An Improved Sparse Autoencoder and Multilevel Denoising Strategy for Diagnosing Early Multiple Intermittent Faults
Guo Xie, Jing Yang, Yanxi Yang
Abstract
Currently, the diagnosis of single fault marked by distinct characteristics has received mass concern, and the related research achievements are remarkable. However, the diagnosis of early multiple intermittent (EMI) faults commonly existing in industrial systems is still an intractable problem, owing to: 1) the scarcity of fault data and the faintness of features and 2) the mutual interaction of components and the coupling of fault characteristics. In order to address the problem, this article proposes an improved sparse autoencoder and multilevel denoising strategy (MDS-ISAE) for diagnosing EMI faults. First, a relational constraint term is constructed to mitigate the effect of data correlation.
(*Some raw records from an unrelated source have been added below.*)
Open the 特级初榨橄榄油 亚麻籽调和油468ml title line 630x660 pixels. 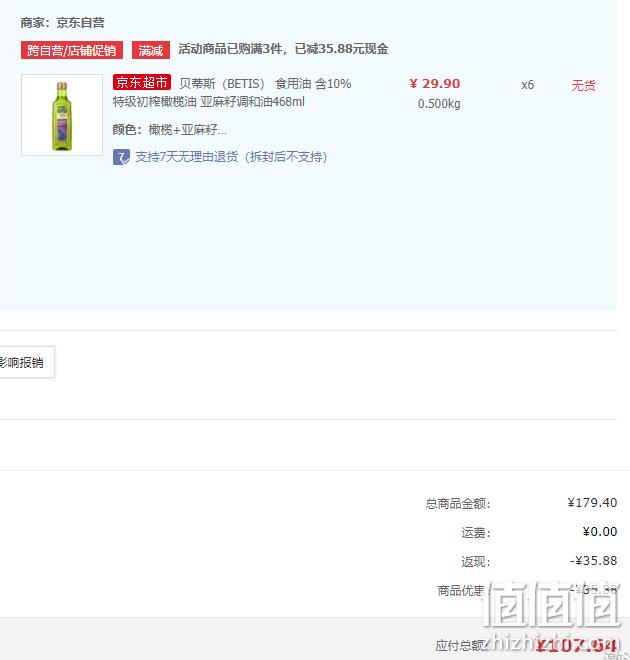pos(209,102)
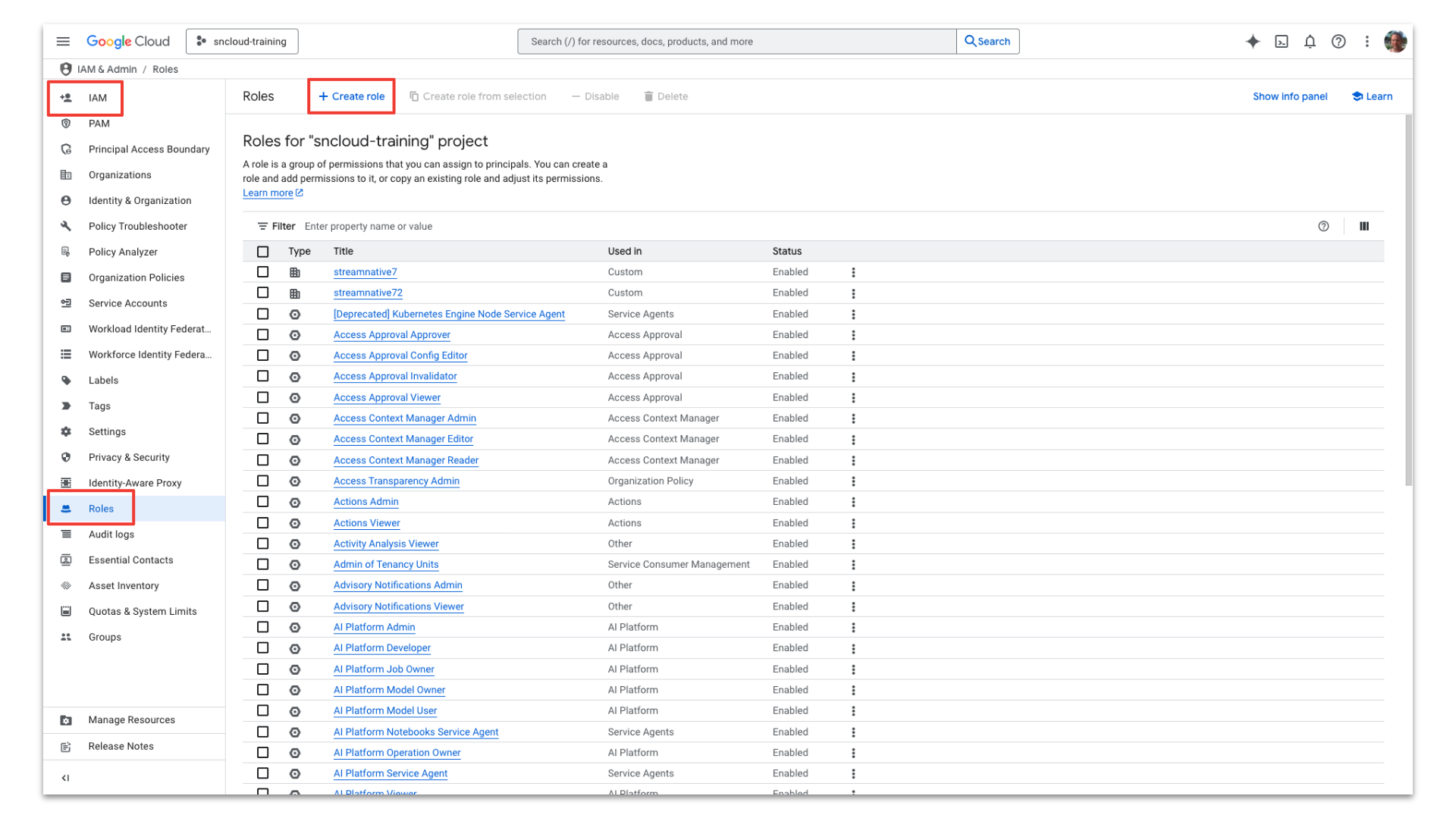Open the help question mark icon
1456x818 pixels.
point(1338,42)
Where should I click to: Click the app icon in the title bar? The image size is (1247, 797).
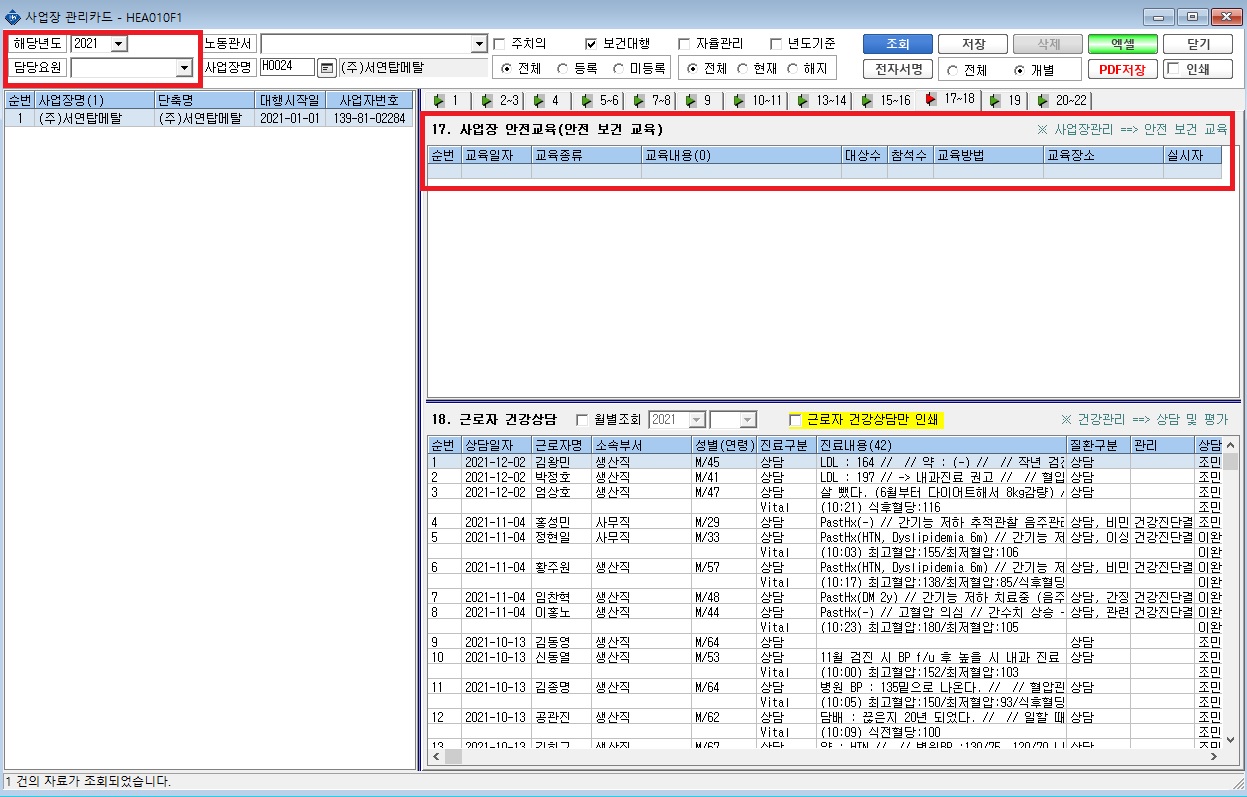click(x=11, y=17)
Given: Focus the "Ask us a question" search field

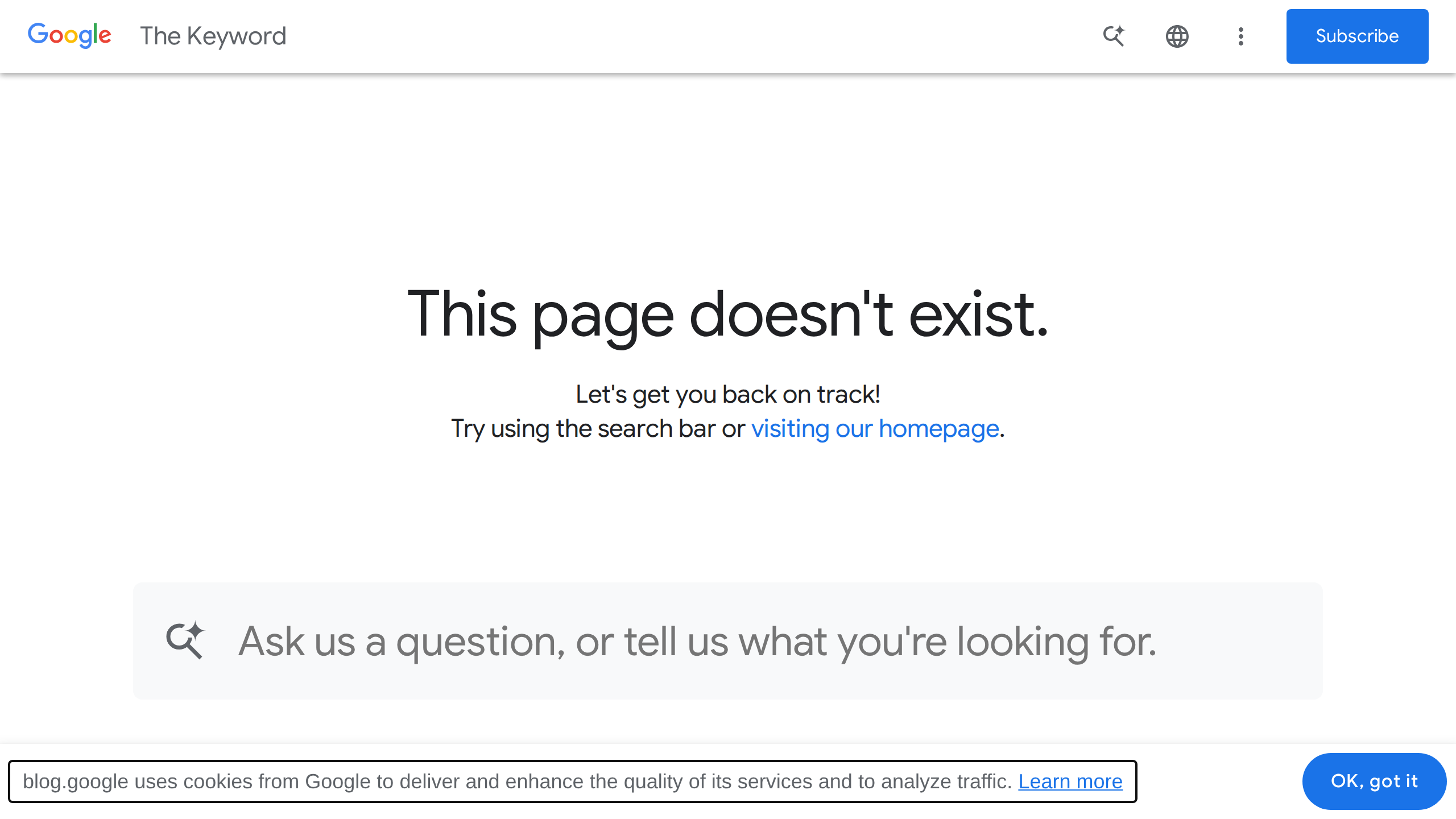Looking at the screenshot, I should [x=697, y=642].
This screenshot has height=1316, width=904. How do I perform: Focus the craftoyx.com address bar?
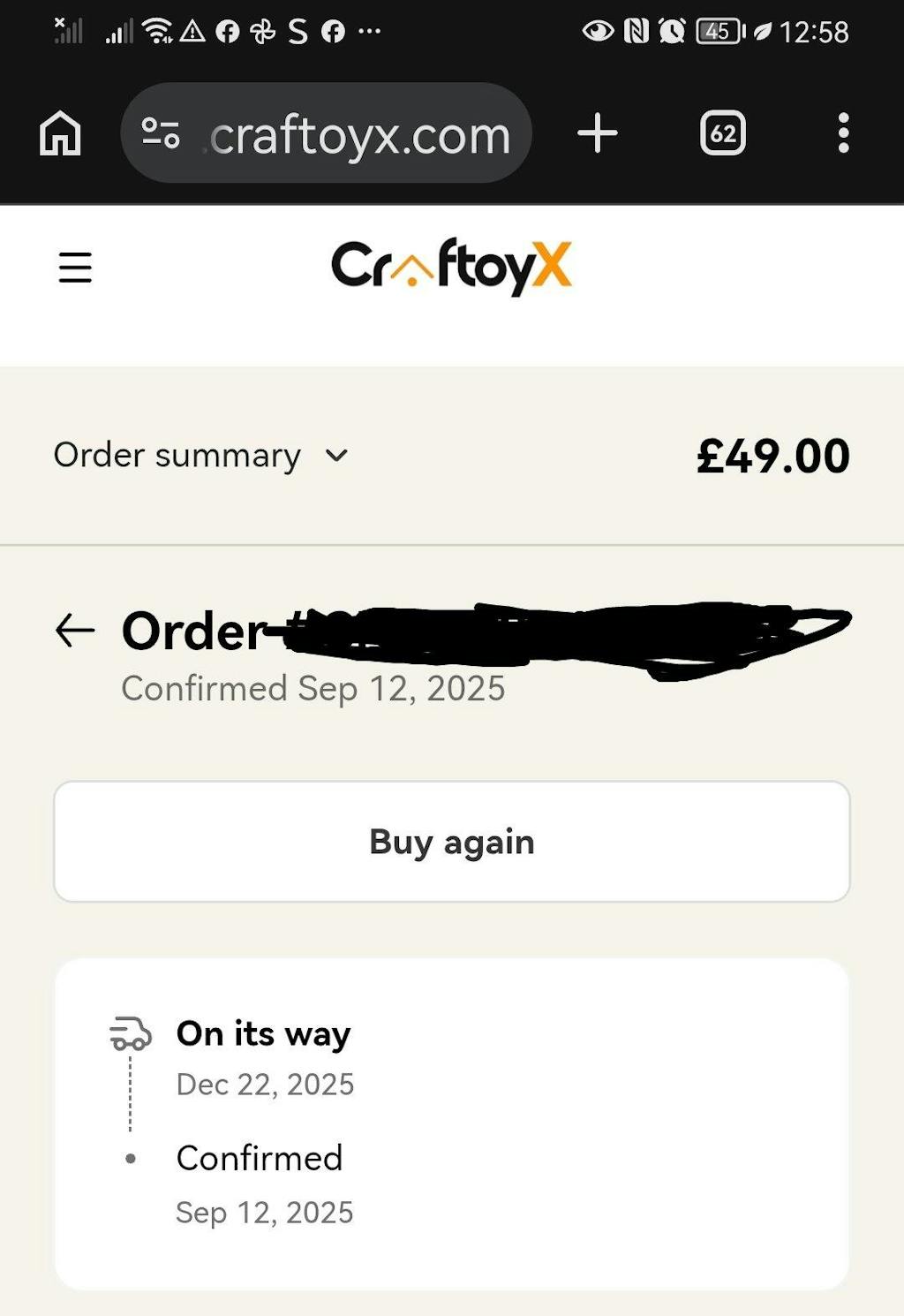point(360,135)
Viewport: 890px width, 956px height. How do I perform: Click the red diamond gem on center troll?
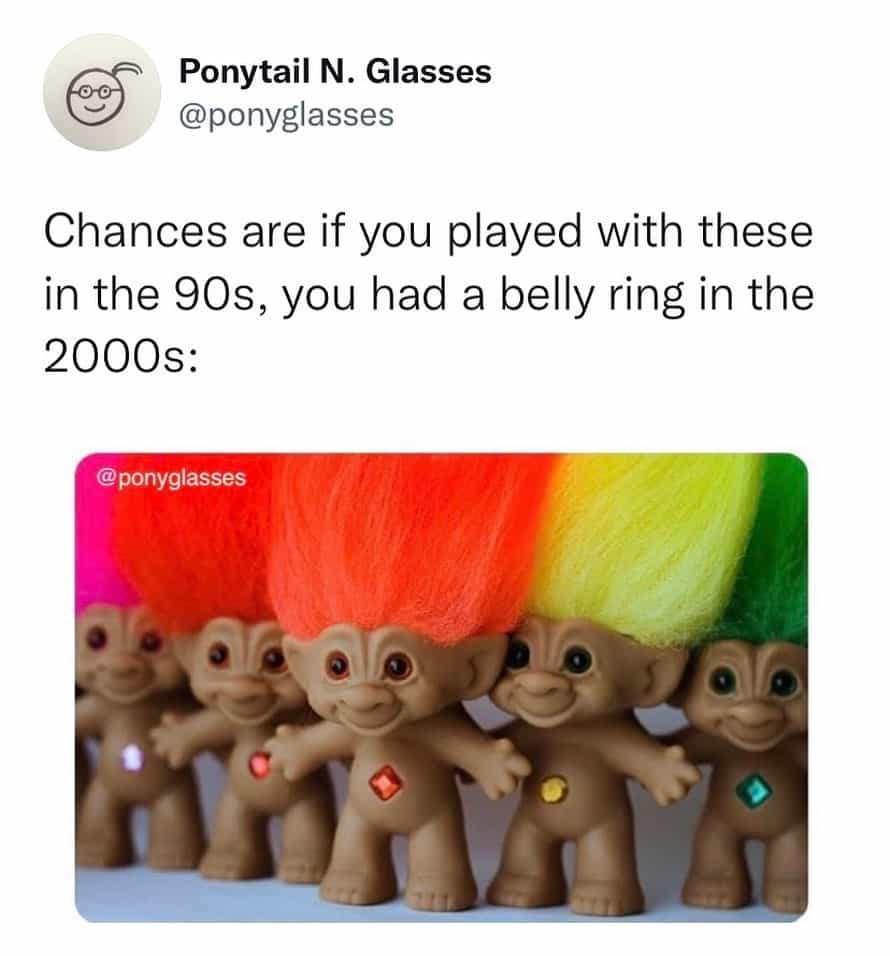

Second, a multilevel denoising strategy is designed to enhance the robustness of AE feature learning with strong background noise. Third, a resizable resampling strategy is planned to tackle the skew distribution of diagnosis data. Based on the above strategies, an MDS-ISAE-based model is constructed to achieve EMI faults diagnosis. Further, the evaluation criteria of diagnosis performance are proposed and the applicability of the method is tested. Finally, the effectiveness and practicability of the proposed method are verified by artificial damage and real fault experiments, respectively.